Subrogation is the process by which an insurance company seeks to recover, from a third party responsible for a loss, the money it paid to the policyholder as a result of the loss. In Latin America, subrogation claims are not sufficiently investigated and pursued. This area presents a recovery opportunity for (re)insurers writing risks in the region, and for their clients.
The insurance statutes of Latin American jurisdictions contemplate subrogation claims. These statutes generally provide that, upon payment of an indemnity under the policy, the insurer receives the rights that the insured had against third parties as a result of the loss, up to the amount paid by the insurer.
In addition, these laws often require that the insured cooperate with the insurer in the prosecution of a subrogation claim, and make the insured liable for any conduct that negatively impacts the claim. Some jurisdictions, like Colombia and Mexico, expressly provide that a policyholder that impairs the insurer’s subrogation rights may lose its right to an indemnity under the policy, in full or in part.
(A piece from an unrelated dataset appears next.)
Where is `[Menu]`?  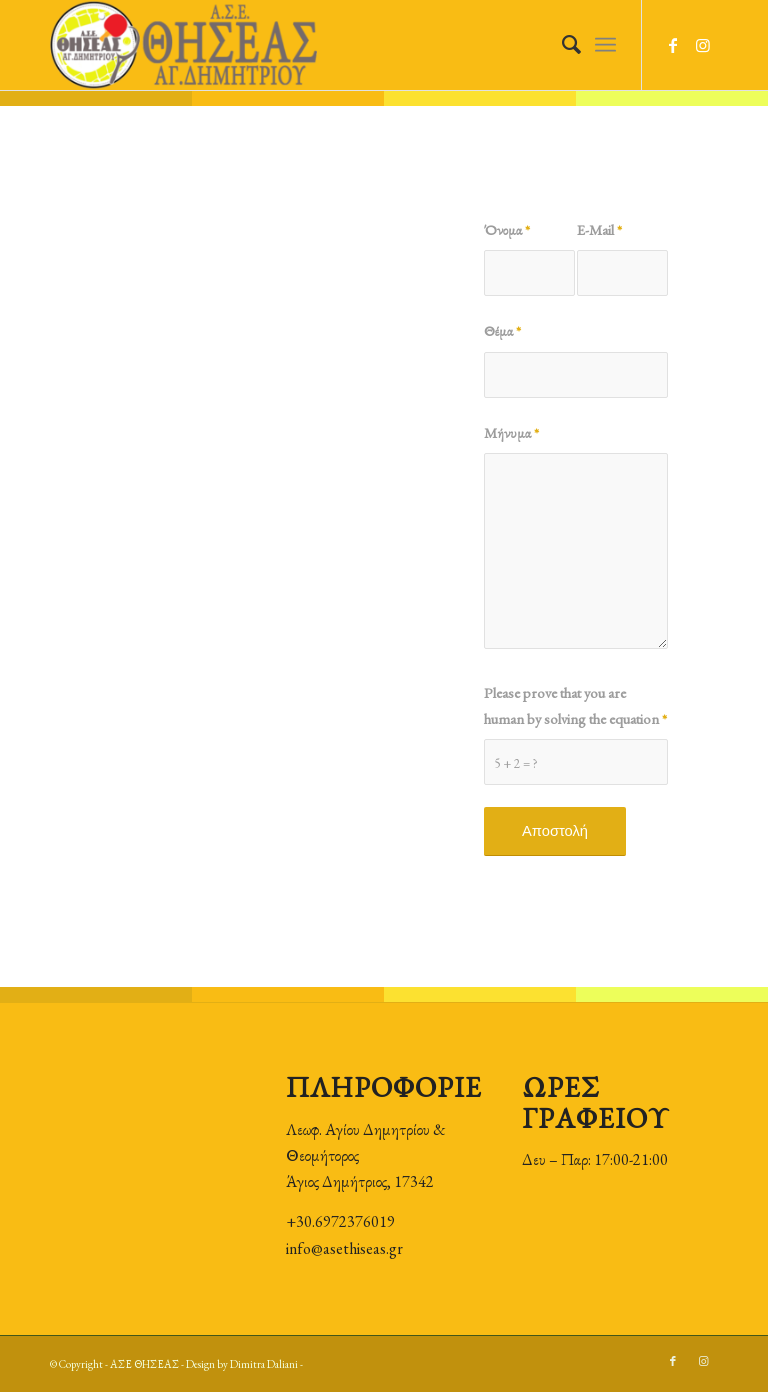
[Menu] is located at coordinates (605, 45).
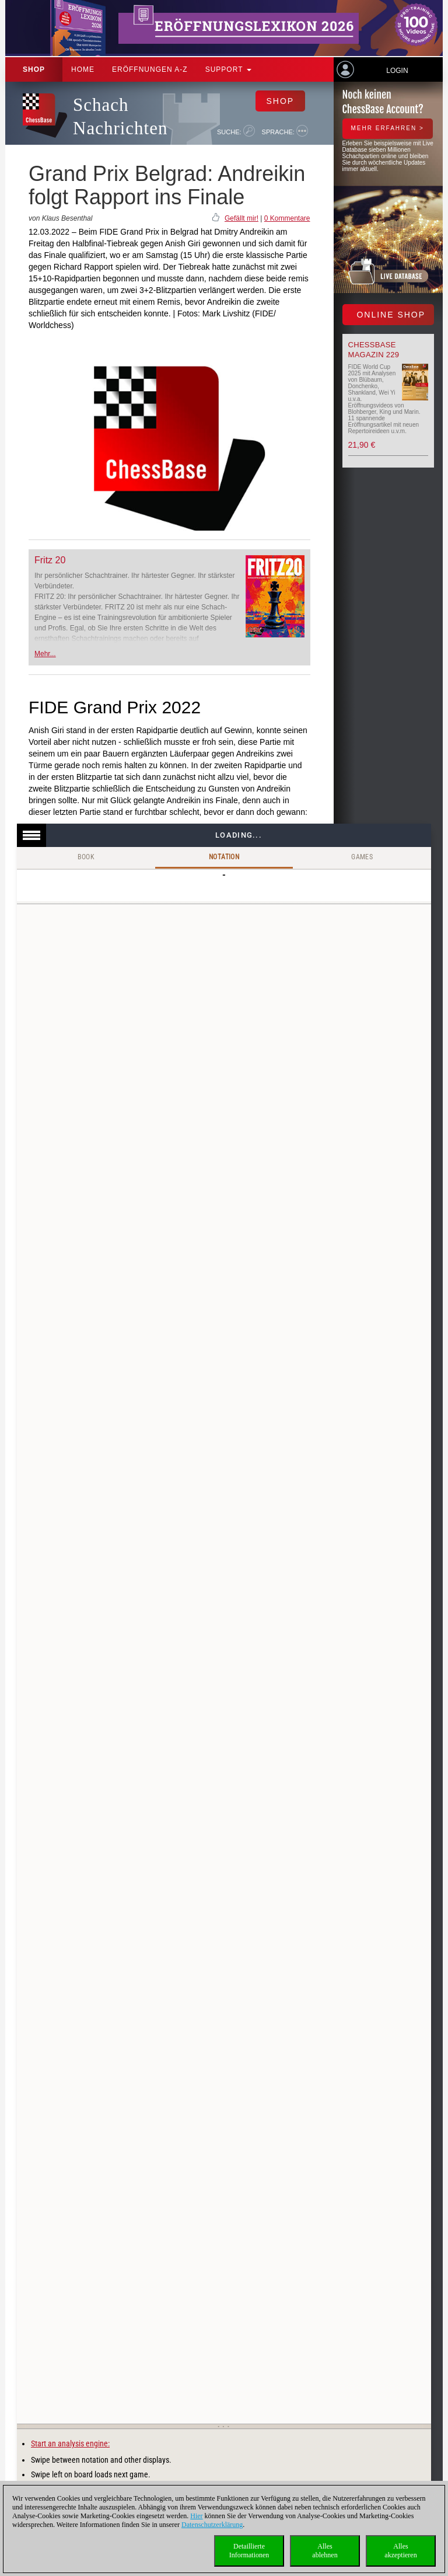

The Colombian Code of Commerce takes this issue one step further, by prohibiting the insured from waiving its rights against third parties responsible for the loss. A policyholder that waives those rights will lose its entitlement to a recovery under the insurance contract. This can be particularly important for construction or energy risks, where the policyholder’s EPC or other contracts often contain waivers of subrogation against key contractors or suppliers.
Participation of Original Insured
Ideally, the insured will not only co-operate with the insurer in the recovery effort, but also will actually participate in the action, joining the claim against the responsible third party.
This will allow the policyholder to seek recovery of amounts not covered by the insurance, such as the deductible and any uninsured losses. There are other benefits as well: the existence of a larger claim will probably put additional settlement pressure on the defendant, and the closer involvement of the insured (who now has become a stakeholder in the action) is likely to facilitate the insurer’s access to relevant evidence.
The insurance statutes of some Latin American countries, such as Chile and Mexico, contemplate the possibility of the insured joining the claim, and provide that the recovery will be shared between the policyholder and the insurer in proportion to their respective interests.
Large Latin American risks are frequently reinsured with international companies. As the parties ultimately bearing the costs of the claim, reinsurers will often seek to pursue a subrogation recovery.
However, the regulation of reinsurance in Latin America is very limited, and when it comes to the participation of reinsurers in the subrogation process, it is practically non-existent. An agreement with the cedant for the joint prosecution of the subrogation claim, or an assignment of the cedant’s rights, will protect the claim from challenges to the reinsurers’ ability to proceed. Further, in many Latin American countries, the subrogation claim must be brought in the name of the insurer, making the cedant’s co-operation necessary.
Where the reinsured retains some of the risk, the same rules that apply at the direct insurance level should govern the allocation of the recovery between the reinsured and the reinsurers.
In practice, subrogation recoveries are not pursued in Latin America as often as they should be, and significant amounts of money are being left on the table. (Re)insurers should consider the subrogation potential of every claim, as a matter of routine. It is most effective to investigate subrogation potential at the outset of a claim, in order to interview witnesses, secure relevant evidence, and make sure it is properly preserved for possible use in court. Subrogation presents an opportunity for (re)insurers doing business in the region, and also for their clients.